But a recent spate of child kidnappings in the pair’s wooded stomping grounds suggests a more devious-minded scheme in witchdom. Leading the villainy is grand witch Muriel, who, because she’s played by angular beauty Famke Janssen, gets at least a few scenes looking like a raven-haired avatar of gorgeous evil when not done up like rotted, moldy plaster.
Renner, meanwhile, making a run at holding the most franchises at one time (“Mission: Impossible,” “Bourne,” “Avengers”), keeps up his credible mix of physicality and presence. But it’s hard to look at this stunt-heavy gig as little more than a workout video for future action star trainees.
It’s easy to chastise a piece of vigorous hack-work like “Hansel & Gretel” for its rote mayhem, viscera fetishism and — surprisingly, for a movie produced by Will Ferrell and Adam McKay — general witlessness.
The anachronistic touches intended to push the movie into comedic areas — mostly to do with cursing — fall flat, save for the surprise appearance of the 19th century version of a defibrillator, which is weird enough to earn a giggle, and the amusing notion that Hansel now needs insulin shots.
But what galls is that for all the perspiration in jazzing up an old yarn, there’s not a whiff of originality in how Wirkola engages with the perverse pleasures enshrined by the Grimm brothers, two of their era’s shrewdest storytellers.

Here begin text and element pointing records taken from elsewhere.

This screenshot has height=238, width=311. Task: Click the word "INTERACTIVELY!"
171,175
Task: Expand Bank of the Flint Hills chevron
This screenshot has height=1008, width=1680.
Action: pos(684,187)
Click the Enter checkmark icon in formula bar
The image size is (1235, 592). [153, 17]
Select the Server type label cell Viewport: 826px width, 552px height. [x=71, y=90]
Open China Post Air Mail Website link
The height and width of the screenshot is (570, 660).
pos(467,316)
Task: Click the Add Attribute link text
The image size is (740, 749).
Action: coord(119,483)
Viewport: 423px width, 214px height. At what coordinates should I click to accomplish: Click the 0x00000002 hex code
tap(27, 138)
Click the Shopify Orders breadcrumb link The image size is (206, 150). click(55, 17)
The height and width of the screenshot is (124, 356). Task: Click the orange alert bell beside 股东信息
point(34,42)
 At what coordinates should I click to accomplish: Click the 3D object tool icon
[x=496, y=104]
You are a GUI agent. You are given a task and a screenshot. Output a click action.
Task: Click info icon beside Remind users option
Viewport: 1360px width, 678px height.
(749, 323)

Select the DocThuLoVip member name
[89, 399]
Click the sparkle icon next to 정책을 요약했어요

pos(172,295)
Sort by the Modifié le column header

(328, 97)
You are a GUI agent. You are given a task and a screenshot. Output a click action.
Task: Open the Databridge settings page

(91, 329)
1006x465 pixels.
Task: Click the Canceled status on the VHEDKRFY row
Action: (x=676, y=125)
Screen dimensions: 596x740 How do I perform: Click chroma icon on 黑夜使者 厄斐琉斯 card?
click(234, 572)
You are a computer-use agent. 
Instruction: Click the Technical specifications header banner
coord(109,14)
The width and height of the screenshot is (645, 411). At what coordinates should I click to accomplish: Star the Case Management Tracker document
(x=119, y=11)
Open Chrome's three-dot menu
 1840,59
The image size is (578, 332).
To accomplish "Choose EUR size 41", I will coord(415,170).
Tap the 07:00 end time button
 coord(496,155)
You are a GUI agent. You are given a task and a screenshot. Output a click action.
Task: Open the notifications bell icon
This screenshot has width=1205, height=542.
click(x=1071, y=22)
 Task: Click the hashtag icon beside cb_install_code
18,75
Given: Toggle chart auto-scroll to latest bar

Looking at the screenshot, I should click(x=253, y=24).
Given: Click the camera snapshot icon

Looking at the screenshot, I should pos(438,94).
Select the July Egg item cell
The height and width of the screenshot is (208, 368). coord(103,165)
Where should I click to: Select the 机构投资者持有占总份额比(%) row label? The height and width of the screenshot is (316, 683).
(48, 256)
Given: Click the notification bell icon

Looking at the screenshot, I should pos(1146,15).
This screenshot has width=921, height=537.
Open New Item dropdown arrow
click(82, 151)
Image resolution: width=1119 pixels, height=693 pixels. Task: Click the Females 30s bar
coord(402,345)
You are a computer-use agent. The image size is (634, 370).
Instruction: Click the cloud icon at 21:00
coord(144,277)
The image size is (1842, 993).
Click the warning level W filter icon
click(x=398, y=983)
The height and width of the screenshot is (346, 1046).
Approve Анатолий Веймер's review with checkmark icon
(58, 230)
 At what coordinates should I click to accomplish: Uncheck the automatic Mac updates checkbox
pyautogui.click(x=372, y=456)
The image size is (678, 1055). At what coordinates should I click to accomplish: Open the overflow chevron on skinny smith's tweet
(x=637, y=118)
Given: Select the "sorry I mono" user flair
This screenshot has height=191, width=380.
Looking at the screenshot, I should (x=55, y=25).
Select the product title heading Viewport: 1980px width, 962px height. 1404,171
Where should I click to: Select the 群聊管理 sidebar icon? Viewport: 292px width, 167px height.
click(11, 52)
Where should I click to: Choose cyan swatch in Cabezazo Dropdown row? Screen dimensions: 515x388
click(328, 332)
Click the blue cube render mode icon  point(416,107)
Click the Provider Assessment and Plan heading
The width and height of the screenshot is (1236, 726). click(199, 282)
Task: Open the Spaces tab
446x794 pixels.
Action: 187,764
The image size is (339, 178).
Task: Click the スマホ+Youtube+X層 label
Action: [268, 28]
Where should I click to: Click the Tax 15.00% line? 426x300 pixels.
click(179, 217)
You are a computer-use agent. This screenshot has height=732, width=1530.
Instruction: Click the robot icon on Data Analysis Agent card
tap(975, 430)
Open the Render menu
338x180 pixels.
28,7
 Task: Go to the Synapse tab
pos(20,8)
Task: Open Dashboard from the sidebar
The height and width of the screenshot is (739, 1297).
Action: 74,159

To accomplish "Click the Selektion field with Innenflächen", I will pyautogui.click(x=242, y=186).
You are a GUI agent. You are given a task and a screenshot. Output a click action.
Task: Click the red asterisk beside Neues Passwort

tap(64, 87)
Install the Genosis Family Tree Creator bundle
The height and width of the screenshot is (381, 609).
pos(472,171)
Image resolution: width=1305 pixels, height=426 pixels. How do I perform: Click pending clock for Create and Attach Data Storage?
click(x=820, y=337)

There’s nothing half as clever here as the original story’s moment of witch-vanquishing triumph, or as creatively alluring as the idea of a gingerbread house, or as eerily disturbing as the Grimms’ undertone of wishful matricide.
Instead it’s the usual humans versus special effects, anatomy-splitting rim shots and lame one-liners, which baked together make for a familiarly sour confection indeed.